Sat Oct 14 05:05:58 AEDT 2017

On Fri, 13 Oct 2017 07:01:48 -0500
Steven Royer <seroyer at linux.vnet.ibm.com> wrote:

> On 2017-10-13 06:53, Steven Royer wrote:
> > On 2017-10-12 22:34, Bjorn Helgaas wrote:  
> >> [+cc Alex, Bodong, Eli, Saeed]
> >> 
> >> On Thu, Oct 12, 2017 at 02:59:23PM -0500, Bryant G. Ly wrote:  
> >>> On 10/12/17 1:29 PM, Bjorn Helgaas wrote:  
> >>> >On Thu, Oct 12, 2017 at 03:09:53PM +1100, Michael Ellerman wrote:  
> >>> >>Bjorn Helgaas <helgaas at kernel.org> writes:
> >>> >>  
> >>> >>>On Fri, Sep 22, 2017 at 09:19:28AM -0500, Bryant G. Ly wrote:  
> >>> >>>>This patch adds the machine dependent call for
> >>> >>>>pcibios_bus_add_device, since the previous patch
> >>> >>>>separated the calls out between the PowerNV and PowerVM.
> >>> >>>>
> >>> >>>>The difference here is that for the PowerVM environment
> >>> >>>>we do not want match_driver set because in this environment
> >>> >>>>we do not want the VF device drivers to load immediately, due to
> >>> >>>>firmware loading the device node when VF device is assigned to the
> >>> >>>>logical partition.
> >>> >>>>
> >>> >>>>This patch will depend on the patch linked below, which is under
> >>> >>>>review.
> >>> >>>>
> >>> >>>>https://patchwork.kernel.org/patch/9882915/
> >>> >>>>
> >>> >>>>Signed-off-by: Bryant G. Ly <bryantly at linux.vnet.ibm.com>
> >>> >>>>Signed-off-by: Juan J. Alvarez <jjalvare at us.ibm.com>
> >>> >>>>---
> >>> >>>>  arch/powerpc/platforms/pseries/eeh_pseries.c | 24 ++++++++++++++++++++++++
> >>> >>>>  1 file changed, 24 insertions(+)
> >>> >>>>
> >>> >>>>diff --git a/arch/powerpc/platforms/pseries/eeh_pseries.c b/arch/powerpc/platforms/pseries/eeh_pseries.c
> >>> >>>>index 6b812ad990e4..45946ee90985 100644
> >>> >>>>--- a/arch/powerpc/platforms/pseries/eeh_pseries.c
> >>> >>>>+++ b/arch/powerpc/platforms/pseries/eeh_pseries.c
> >>> >>>>@@ -64,6 +64,27 @@ static unsigned char slot_errbuf[RTAS_ERROR_LOG_MAX];
> >>> >>>>  static DEFINE_SPINLOCK(slot_errbuf_lock);
> >>> >>>>  static int eeh_error_buf_size;
> >>> >>>>+void pseries_pcibios_bus_add_device(struct pci_dev *pdev)
> >>> >>>>+{
> >>> >>>>+	struct pci_dn *pdn = pci_get_pdn(pdev);
> >>> >>>>+
> >>> >>>>+	if (!pdev->is_virtfn)
> >>> >>>>+		return;
> >>> >>>>+
> >>> >>>>+	pdn->device_id  =  pdev->device;
> >>> >>>>+	pdn->vendor_id  =  pdev->vendor;
> >>> >>>>+	pdn->class_code =  pdev->class;
> >>> >>>>+
> >>> >>>>+	/*
> >>> >>>>+	 * The following operations will fail if VF's sysfs files
> >>> >>>>+	 * aren't created or its resources aren't finalized.
> >>> >>>>+	 */
> >>> >>>>+	eeh_add_device_early(pdn);
> >>> >>>>+	eeh_add_device_late(pdev);
> >>> >>>>+	eeh_sysfs_add_device(pdev);
> >>> >>>>+	pdev->match_driver = -1;  
> >>> >>>match_driver is a bool, which should be assigned "true" or "false".  

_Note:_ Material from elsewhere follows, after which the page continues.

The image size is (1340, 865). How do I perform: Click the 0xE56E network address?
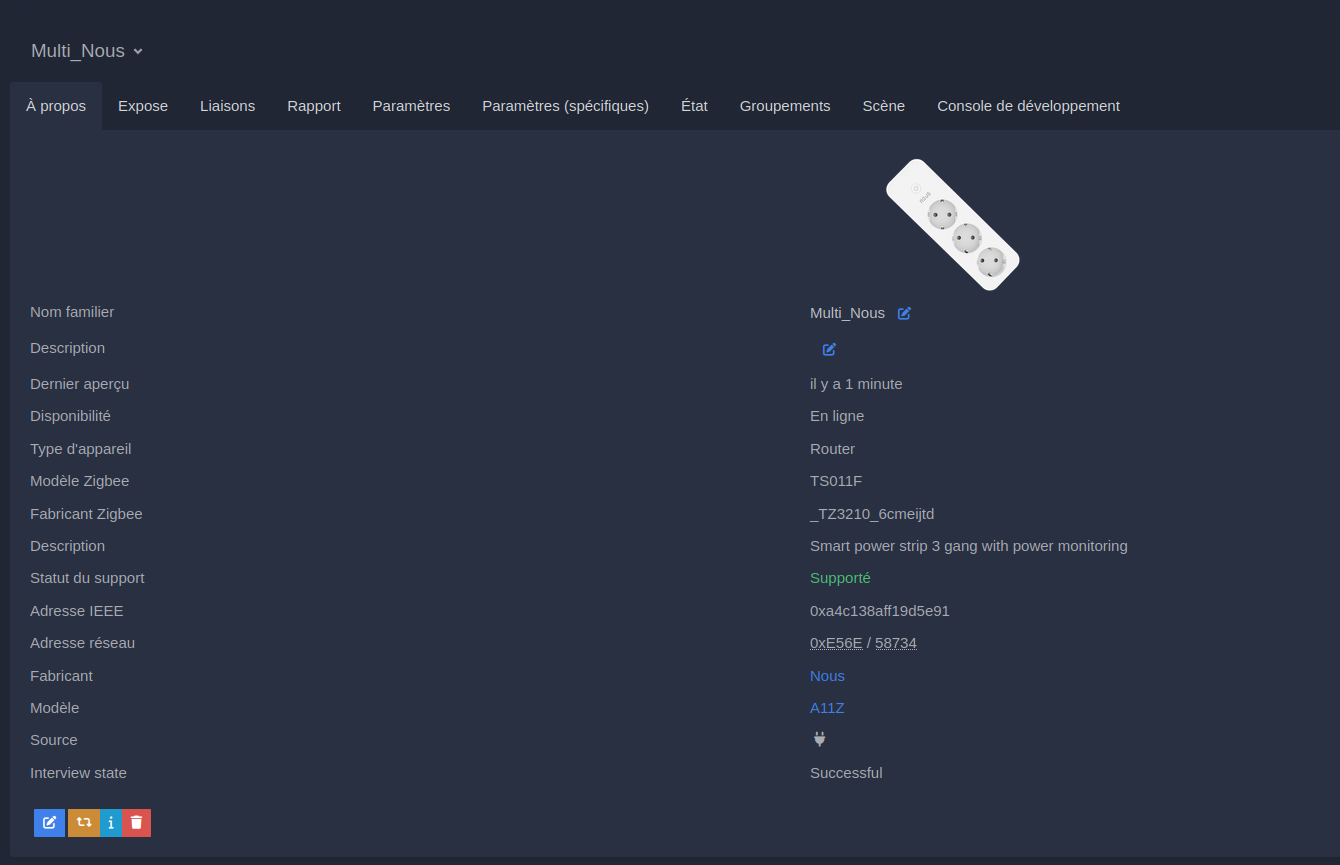(x=836, y=643)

> >>> >>Above he mentioned a dependency on:
> >>> >>
> >>> >>   [04/10] PCI: extend pci device match_driver state
> >>> >>   https://patchwork.kernel.org/patch/9882915/
> >>> >>
> >>> >>
> >>> >>Which makes it an int.  
> >>> >Oh, right, I missed that, thanks.
> >>> >  
> >>> >>Or has that patch been rejected or something?  
> >>> >I haven't *rejected* it, but it's low on my priority list, so you
> >>> >shouldn't depend on it unless it adds functionality you really need.

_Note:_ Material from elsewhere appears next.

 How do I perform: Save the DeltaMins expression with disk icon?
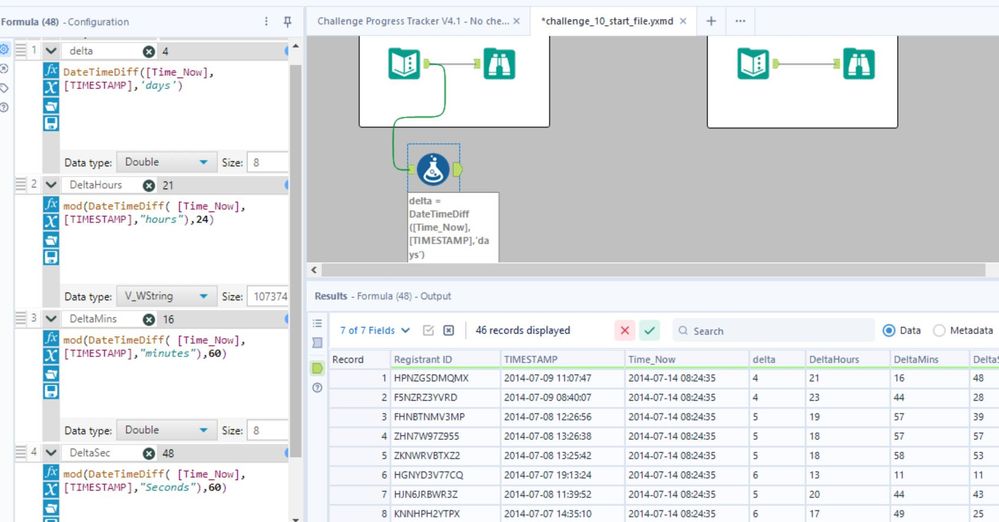(x=51, y=391)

> >>> >If I did apply that particular patch, I would want some rework because
> >>> >it currently obfuscates the match_driver logic.  There's no clue when
> >>> >reading the code what -1/0/1 mean.  
> >>> So do you prefer enum's? - If so I can make a change for that.  
> >>> >Apparently here you *do* want the "-1 means the PCI core will never
> >>> >set match_driver to 1" functionality, so maybe you do depend on it.  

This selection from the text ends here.